* [Data for this exercise]:
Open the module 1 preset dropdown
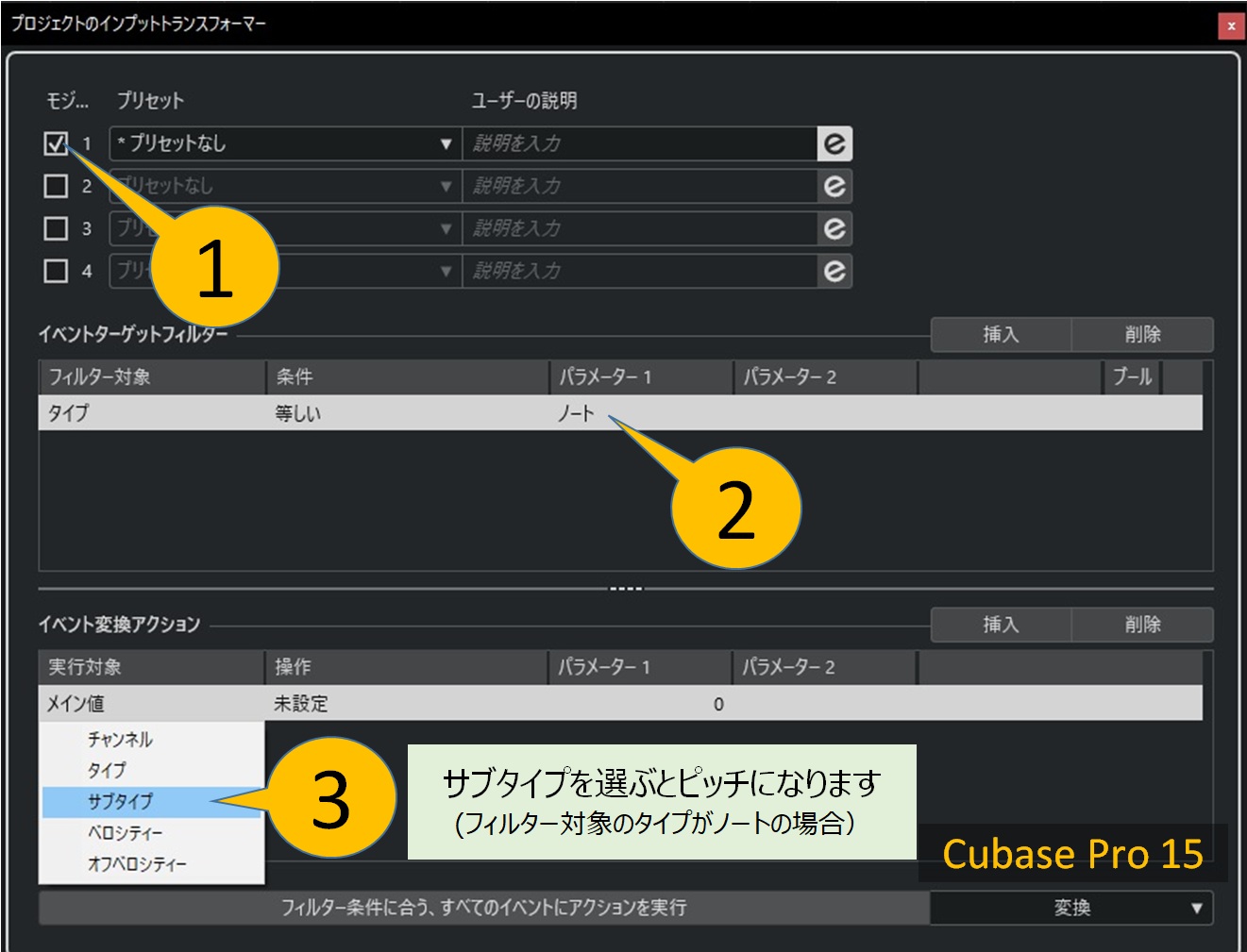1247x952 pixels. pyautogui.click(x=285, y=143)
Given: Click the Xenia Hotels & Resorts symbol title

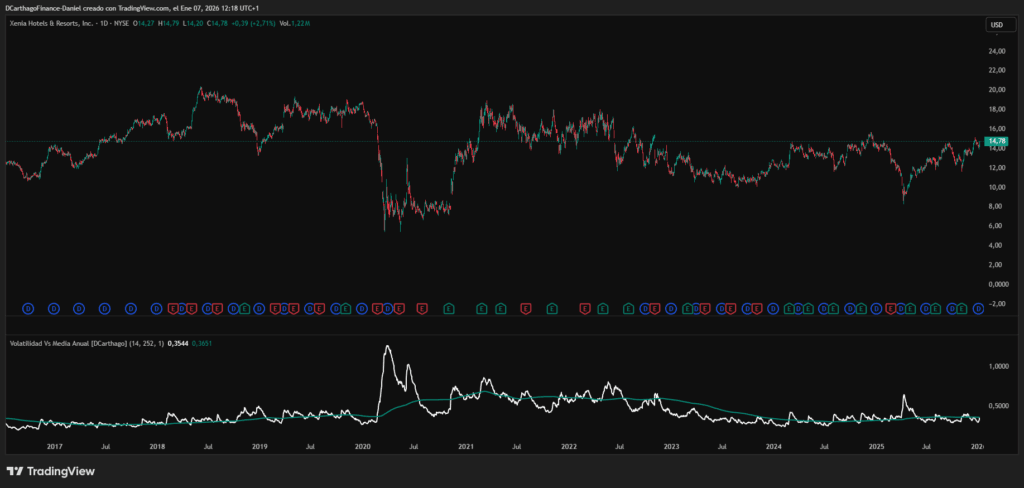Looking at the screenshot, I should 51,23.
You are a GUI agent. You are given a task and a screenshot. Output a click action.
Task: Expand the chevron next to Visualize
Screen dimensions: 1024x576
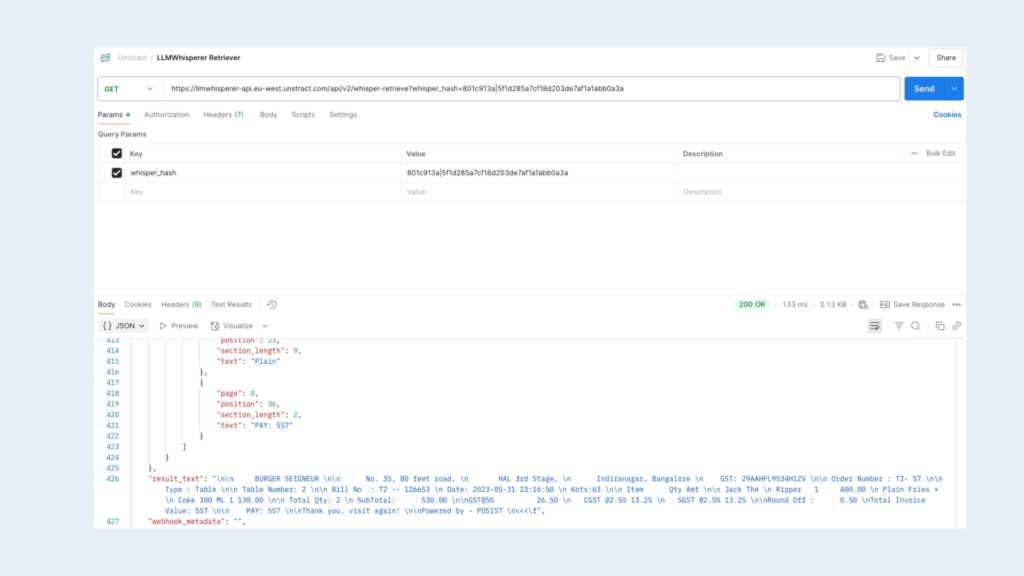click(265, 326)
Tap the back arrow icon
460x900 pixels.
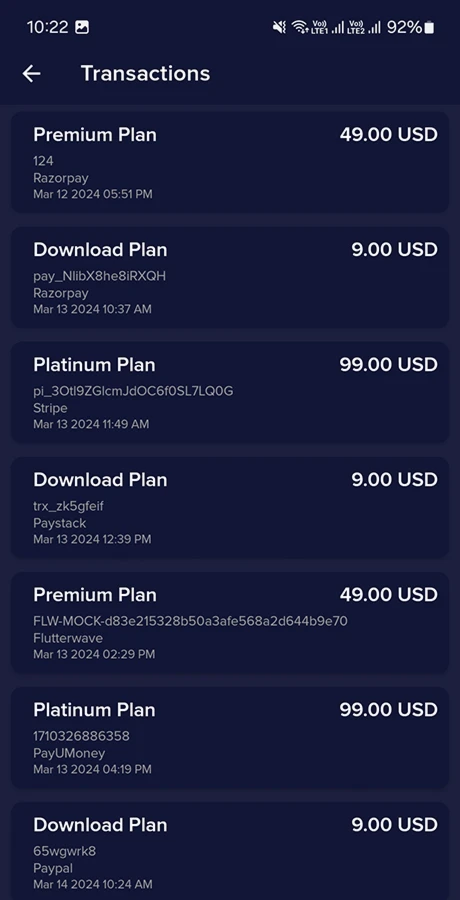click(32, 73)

* [Exercise objective]: The records above should be repeated exactly, with every picture omitted.

* [Answer for the task]:
Open the module 1 preset dropdown
1247x952 pixels. pyautogui.click(x=285, y=143)
Given: Click the Xenia Hotels & Resorts symbol title

Looking at the screenshot, I should 51,23.
You are a GUI agent. You are given a task and a screenshot. Output a click action.
Task: Expand the chevron next to Visualize
Screen dimensions: 1024x576
click(265, 326)
Tap the back arrow icon
460x900 pixels.
click(32, 73)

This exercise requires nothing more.